* Aim *
Quote the rows between the line holding "Where should I click to: Open a" and the line holding "The height and", inclusive, without changing anything.

* Exercise input *
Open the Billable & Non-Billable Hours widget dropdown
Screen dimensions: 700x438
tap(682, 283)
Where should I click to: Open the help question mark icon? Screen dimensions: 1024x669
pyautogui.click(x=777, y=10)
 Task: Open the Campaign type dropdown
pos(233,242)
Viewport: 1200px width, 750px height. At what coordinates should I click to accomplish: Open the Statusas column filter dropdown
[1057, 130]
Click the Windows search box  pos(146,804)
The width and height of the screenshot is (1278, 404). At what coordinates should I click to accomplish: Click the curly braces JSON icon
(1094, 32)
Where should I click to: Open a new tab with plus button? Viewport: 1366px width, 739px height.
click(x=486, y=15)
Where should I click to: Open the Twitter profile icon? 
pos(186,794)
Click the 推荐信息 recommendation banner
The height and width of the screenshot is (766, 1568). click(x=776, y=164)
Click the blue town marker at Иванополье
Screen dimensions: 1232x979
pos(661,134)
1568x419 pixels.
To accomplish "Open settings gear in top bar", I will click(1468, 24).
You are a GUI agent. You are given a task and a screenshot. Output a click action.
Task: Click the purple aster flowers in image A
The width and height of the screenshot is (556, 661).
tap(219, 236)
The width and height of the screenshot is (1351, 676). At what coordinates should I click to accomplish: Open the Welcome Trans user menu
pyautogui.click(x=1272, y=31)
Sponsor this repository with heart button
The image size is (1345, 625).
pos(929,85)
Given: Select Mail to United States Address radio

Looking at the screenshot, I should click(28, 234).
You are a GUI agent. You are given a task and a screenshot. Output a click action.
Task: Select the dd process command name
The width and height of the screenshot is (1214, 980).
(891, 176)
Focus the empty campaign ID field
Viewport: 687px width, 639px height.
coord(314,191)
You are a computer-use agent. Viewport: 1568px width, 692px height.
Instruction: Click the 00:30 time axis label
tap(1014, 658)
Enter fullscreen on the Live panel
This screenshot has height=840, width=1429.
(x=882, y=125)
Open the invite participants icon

* Final answer *
Where should I click to: Open a new tab with plus button? Viewport: 1366px width, 739px height.
click(x=486, y=15)
Where should I click to: Open the Twitter profile icon? 
pos(186,794)
Click the 推荐信息 recommendation banner
The height and width of the screenshot is (766, 1568). click(x=776, y=164)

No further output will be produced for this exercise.